▸ Page excerpt:
══════════════════════════════

My parents live in a two story duplex. The bedrooms are upstairs. My mom has dementia and it is getting worse. She burns things. Doesn't engage and my dad thinks he can make her remember. Neither should be using the stairs. But he refuses to do anything about it instead wants me to move home 18 hours away from my own grown children and take over so he can do as he always has sleep all day watch tv all night. No one wants to deal with him. He has been a stubborn selfish man my mothers entire life. I am the only daughter with brothers that none of us want to have to live with him but we love and worry about our beautiful mother that we know he is probably mean as hell to. Need a plan, advice, help.
My dad was the same - I put up with it till I caught her literally stuck on the stairs . I just told them both straight that mum wasn’t going up the stairs again. Moved her sheets, pillows night stand etc into a downstairs room made up the settee. Booked an appointment for an assessment and got a hospital bed in the room within 10 days.
No need to move - just be firm, ignore the crap, and get your mum a bed downstairs. If you can’t pop in each day to check she goes to her new bedroom then consider POA if not already done, and in the meantime share the cost with your brothers re evening care to assist her to bed.
When you say she burns things - is that food or because she smokes? I ordered in healthy microwave meals and put large labels on them just saying exactly what time to cook for their microwave.
When cooking if do more than you need - pack portions in plastic tubs with label of what it is and how long to reheat in microwave. As get into a routine can swap empty for filled tubs.
Its not ideal but a compromise
I get the idea that OP may fear for her mother’s safety and doesn’t trust her father’s care. Even though Mom may be upset by being relocated, people with dementia are relocated to facilities all the time and do well. Mom would be in the company of her children who obviously love her very much. She would be safe and well cared for.

══════════════════════════════

▸ Assigned task 1:
Please translate this sentence from the caregiving post into Spanish: "Neither should be using the stairs."
▸ Assigned task 2:
From the caregiving post, copy the passage that begins at the words "When you say" and stops after "for their microwave.".

══════════════════════════════

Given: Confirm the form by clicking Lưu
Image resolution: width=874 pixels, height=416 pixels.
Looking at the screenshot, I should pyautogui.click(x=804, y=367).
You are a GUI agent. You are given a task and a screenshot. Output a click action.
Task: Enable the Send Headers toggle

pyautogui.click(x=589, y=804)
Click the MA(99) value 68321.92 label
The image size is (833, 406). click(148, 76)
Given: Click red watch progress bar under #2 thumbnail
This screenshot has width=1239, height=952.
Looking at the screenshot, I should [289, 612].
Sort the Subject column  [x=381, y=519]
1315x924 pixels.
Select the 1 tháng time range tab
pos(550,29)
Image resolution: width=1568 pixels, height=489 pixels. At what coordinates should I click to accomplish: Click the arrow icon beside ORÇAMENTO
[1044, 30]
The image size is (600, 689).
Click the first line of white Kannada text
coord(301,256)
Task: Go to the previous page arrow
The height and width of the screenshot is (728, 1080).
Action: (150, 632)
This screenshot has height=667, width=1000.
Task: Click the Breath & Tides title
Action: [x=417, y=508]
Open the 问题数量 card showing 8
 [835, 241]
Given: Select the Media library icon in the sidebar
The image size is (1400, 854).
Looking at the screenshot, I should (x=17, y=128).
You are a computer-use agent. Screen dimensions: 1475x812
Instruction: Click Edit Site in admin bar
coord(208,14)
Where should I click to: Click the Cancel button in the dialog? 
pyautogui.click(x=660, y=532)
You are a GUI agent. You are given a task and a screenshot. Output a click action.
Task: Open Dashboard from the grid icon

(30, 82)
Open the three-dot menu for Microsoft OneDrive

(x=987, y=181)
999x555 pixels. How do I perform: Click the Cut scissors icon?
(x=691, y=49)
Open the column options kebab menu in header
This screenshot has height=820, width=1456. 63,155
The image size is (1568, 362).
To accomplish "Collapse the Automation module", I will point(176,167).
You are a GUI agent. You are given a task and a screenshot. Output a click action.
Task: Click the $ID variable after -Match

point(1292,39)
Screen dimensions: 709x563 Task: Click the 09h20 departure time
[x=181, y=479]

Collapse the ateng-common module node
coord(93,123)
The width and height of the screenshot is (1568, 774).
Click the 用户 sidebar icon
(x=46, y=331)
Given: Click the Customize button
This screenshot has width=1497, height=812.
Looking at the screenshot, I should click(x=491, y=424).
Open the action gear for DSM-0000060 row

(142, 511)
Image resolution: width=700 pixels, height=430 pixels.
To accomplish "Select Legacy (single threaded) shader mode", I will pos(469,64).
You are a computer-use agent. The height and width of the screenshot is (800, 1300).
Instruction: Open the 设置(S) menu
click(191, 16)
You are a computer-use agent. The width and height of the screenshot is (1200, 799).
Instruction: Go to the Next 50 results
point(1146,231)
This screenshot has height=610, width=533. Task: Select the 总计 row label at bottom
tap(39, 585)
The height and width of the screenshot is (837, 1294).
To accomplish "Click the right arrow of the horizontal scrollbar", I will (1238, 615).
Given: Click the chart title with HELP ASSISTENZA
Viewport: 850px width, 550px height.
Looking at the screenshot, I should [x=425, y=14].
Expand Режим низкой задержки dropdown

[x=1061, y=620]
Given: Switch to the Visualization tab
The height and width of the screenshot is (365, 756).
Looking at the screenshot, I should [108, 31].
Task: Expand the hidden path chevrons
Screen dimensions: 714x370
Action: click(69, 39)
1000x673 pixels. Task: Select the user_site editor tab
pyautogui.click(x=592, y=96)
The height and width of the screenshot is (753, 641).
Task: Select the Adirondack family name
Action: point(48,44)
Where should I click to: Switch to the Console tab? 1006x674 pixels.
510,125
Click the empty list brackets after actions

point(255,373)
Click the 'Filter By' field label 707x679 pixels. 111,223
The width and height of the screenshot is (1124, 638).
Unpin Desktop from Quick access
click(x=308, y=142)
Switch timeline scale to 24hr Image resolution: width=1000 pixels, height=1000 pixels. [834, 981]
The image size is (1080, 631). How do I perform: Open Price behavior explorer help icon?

══════════════════════════════

▸ Result 1:
Ninguno de los dos debería usar las escaleras.

▸ Result 2:
When you say she burns things - is that food or because she smokes? I ordered in healthy microwave meals and put large labels on them just saying exactly what time to cook for their microwave.